Memastikan Kualitas Perangkat Lunak: Peran Quality Assurance (QA) dan Automated Testing

Dalam proses pembuatan aplikasi, menemukan dan memperbaiki bug setelah perangkat lunak dirilis ke publik jauh lebih mahal dan merusak reputasi dibandingkan menemukannya di tahap pengembangan. Oleh karena itu, budaya Testing (Pengujian) merupakan salah satu fondasi terpenting yang ditekankan di dalam lembaga simulasi pengembangan aplikasi.

Pengujian manual tidak lagi cukup untuk aplikasi berskala besar. Peserta simulasi didorong untuk menguasai berbagai tingkatan Pengujian Otomatis (Automated Testing) untuk menjamin keandalan kode.

Piramida Pengujian (The Testing Pyramid)

Lembaga simulasi biasanya merujuk pada konsep Piramida Pengujian, yang membagi fokus evaluasi kode ke dalam tiga lapisan utama:

1. Unit Testing (Pengujian Unit)

Ini adalah fondasi terbawah dan porsinya paling banyak. Peserta simulasi diajarkan untuk menulis kode yang menguji fungsi-fungsi kecil secara terisolasi. Misalnya, menggunakan framework seperti Jest untuk proyek berbasis JavaScript/TypeScript. Jika peserta membuat utilitas kalkulasi pajak, mereka harus menulis Unit Test yang memastikan bahwa fungsi tersebut mengembalikan nilai yang tepat untuk berbagai skenario input, baik input yang benar maupun input yang ekstrem (edge cases).

2. Integration Testing (Pengujian Integrasi)

Di lapisan tengah, peserta menguji bagaimana komponen-komponen aplikasi berinteraksi. Contohnya dalam simulasi backend, pengujian integrasi akan memastikan bahwa logika peladen berhasil melakukan query ke basis data sungguhan, menyimpan data transaksi, dan merespons dengan format JSON yang sesuai aturan, tanpa me- mock (memalsukan) sistem basis datanya.

3. End-to-End (E2E) Testing

Pada puncaknya, peserta dikenalkan pada tools modern seperti Cypress atau Playwright. Alat ini akan membuka peramban web (browser) yang dikendalikan oleh robot otomatis untuk menyimulasikan perilaku pengguna nyata.
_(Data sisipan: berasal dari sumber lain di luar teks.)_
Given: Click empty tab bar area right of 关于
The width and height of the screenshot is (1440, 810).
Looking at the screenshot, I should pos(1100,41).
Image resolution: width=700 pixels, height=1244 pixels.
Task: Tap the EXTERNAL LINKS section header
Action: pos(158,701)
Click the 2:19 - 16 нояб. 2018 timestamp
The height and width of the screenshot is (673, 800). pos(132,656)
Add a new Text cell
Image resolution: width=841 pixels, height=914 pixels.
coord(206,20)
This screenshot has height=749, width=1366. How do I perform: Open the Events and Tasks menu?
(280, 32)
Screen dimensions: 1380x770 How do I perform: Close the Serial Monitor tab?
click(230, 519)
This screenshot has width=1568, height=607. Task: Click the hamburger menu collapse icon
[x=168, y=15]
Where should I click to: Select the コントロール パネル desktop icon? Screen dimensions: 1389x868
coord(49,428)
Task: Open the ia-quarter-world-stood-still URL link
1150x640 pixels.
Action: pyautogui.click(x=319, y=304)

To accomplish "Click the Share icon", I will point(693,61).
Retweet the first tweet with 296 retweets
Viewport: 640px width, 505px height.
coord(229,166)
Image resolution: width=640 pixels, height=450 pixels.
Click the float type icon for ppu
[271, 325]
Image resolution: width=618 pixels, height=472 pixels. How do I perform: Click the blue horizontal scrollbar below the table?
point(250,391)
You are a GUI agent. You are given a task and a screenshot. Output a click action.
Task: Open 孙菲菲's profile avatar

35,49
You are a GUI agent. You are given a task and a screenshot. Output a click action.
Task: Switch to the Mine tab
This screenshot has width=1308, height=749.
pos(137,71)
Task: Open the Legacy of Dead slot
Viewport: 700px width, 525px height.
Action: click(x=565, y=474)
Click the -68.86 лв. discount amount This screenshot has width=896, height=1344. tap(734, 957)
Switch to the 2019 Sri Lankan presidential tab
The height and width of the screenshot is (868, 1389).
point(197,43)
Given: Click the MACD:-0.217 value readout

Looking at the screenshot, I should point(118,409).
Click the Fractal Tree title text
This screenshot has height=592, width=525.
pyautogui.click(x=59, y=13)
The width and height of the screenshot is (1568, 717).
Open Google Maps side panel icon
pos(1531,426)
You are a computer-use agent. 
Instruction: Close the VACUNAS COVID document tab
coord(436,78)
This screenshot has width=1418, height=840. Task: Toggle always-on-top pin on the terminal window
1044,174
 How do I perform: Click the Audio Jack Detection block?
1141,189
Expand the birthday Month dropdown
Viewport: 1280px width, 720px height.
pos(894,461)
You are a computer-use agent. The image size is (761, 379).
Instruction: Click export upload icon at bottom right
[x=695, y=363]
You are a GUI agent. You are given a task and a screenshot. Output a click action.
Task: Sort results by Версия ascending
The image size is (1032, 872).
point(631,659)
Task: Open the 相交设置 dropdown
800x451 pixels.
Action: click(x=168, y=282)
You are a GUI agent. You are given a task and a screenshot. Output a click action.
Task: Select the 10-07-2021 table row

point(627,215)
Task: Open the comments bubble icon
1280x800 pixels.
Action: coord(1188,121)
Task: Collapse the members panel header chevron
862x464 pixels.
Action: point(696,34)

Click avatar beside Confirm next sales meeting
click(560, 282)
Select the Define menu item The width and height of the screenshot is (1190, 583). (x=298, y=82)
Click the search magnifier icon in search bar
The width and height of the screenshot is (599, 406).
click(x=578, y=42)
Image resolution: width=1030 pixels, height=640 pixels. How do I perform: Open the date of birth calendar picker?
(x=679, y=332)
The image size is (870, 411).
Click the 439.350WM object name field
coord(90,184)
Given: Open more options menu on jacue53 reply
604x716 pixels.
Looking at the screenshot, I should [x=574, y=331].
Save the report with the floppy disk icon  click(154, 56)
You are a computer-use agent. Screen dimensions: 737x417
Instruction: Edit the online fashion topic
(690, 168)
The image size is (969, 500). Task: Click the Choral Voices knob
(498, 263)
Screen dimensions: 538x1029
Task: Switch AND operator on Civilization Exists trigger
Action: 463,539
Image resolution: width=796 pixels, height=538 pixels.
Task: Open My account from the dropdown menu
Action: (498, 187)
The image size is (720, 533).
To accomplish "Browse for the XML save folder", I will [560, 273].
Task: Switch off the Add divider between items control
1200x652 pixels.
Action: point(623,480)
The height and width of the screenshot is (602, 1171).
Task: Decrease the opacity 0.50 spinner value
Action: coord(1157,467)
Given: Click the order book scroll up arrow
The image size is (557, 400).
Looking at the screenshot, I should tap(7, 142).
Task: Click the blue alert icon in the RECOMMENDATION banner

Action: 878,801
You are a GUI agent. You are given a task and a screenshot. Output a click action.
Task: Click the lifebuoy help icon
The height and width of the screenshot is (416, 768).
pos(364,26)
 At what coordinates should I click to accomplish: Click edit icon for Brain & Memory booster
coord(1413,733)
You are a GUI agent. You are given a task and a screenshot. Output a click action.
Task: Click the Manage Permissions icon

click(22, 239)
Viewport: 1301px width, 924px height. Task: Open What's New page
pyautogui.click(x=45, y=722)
Robot ini akan melakukan skenario: mengklik tombol login, mengetik kata sandi, memasukkan barang ke keranjang, dan memastikan notifikasi sukses muncul di antarmuka web.

See also  Contract testing antara frontend dan backend

Kesimpulan

Lembaga simulasi yang mewajibkan penulisan Automated Tests dalam setiap tugas sprint-nya membentuk developer dengan standar kehati-hatian tingkat tinggi. Lulusan ini mengerti bahwa fitur belum selesai (Definition of Done) jika hanya sekadar “berfungsi”; fitur tersebut harus terbukti tangguh terhadap skenario kegagalan melalui barisan kode pengujian otomatis yang komprehensif.